130 to 159 is borderline high.
160 or more means you're at a higher risk for heart disease.
HDL cholesterol levels
Less than 40 means you're at higher risk for heart disease.
60 or higher greatly reduces your risk of heart disease.
What can I do to improve my cholesterol level?
If you have high cholesterol, it may be necessary for you to make some lifestyle changes.
If you smoke, quit.
Exercise regularly.
If you're overweight, losing just 5 to 10 pounds can help improve your cholesterol levels.
Make sure to eat plenty of fruits, vegetables, whole grains and fish- all of which promote heart health.

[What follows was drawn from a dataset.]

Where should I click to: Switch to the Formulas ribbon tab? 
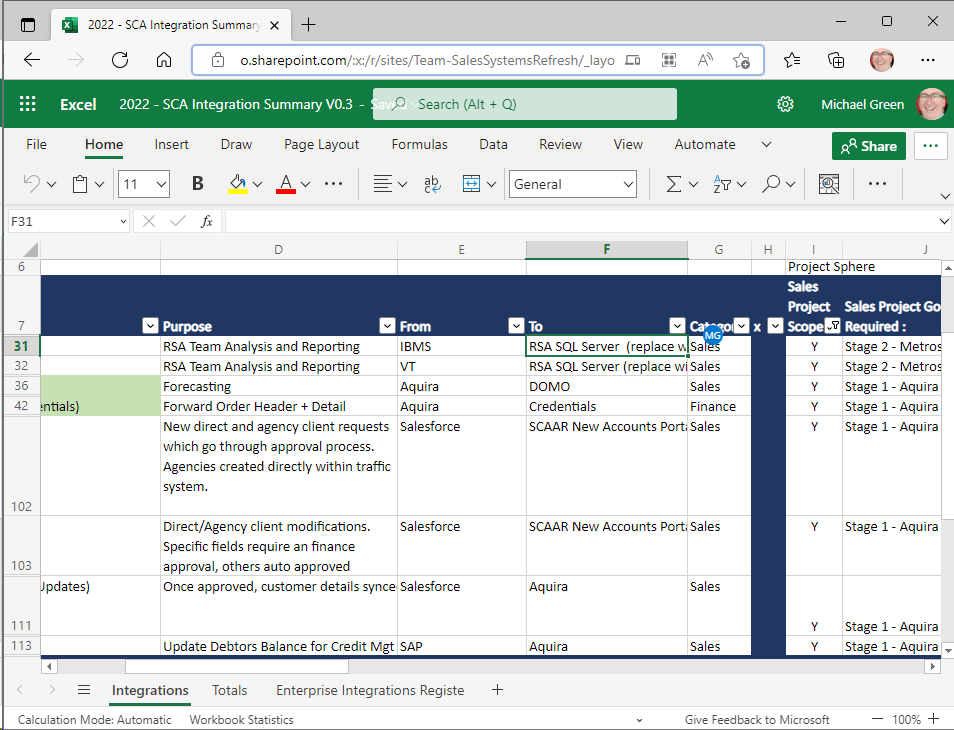[419, 144]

Avoid saturated and Trans fats, which can raise cholesterol levels.
Also limit your overall cholesterol intake to less than 300 milligrams per day and 200 milligrams if you have heart disease.
Do your test reports reveal a high cholesterol level? Here's how to get it under control...
Eat more beans
You cannot rule out carbohydrates completely from your diet because they are important sources of energy for the body. However, some sources of energy are better than the others. For example, beans and whole grains have more fibre and less sugar. Hence, they play an important role in bringing down the risk of diabetes while simultaneously controlling the body's cholesterol level. White bread, potatoes, etc do just the opposite.
Get moving
Half an hour of physical activity on a regular basis goes a long way in lowering your cholesterol levels. If you indulge in a vigorous exercise, such as jogging, experts suggest that even 20 minutes thrice a week is enough. A tip for starters is not to carry on for 30 minutes at a stretch. You may break down the exercise to three intervals of 10 minutes each. If you hate exercising, or feel that gyming is too boring, go for a walk.
Eat out wisely
When you are eating out, it becomes all the more imperative to stay cautious. Restaurants have a habit of supersizing everything. Stay clear of fried food as much as possible. Go for boiled, baked or steamed food. Also, ask for the sauces to be served at the side and not mixed with your food. Most of these sauces are high in sodium and calories.
Don't stress
Stress directly affects your cholesterol levels and can also lead to high blood pressure. Try and reduce your stress levels with relaxation techniques such as meditation and yoga. A simple way out to reduce stress levels is to exercise deep breathing.
What about medicine to lower cholesterol?
Depending on your risk factors, if healthy eating and exercise don't work to lower your cholesterol level, your doctor may suggest medicine.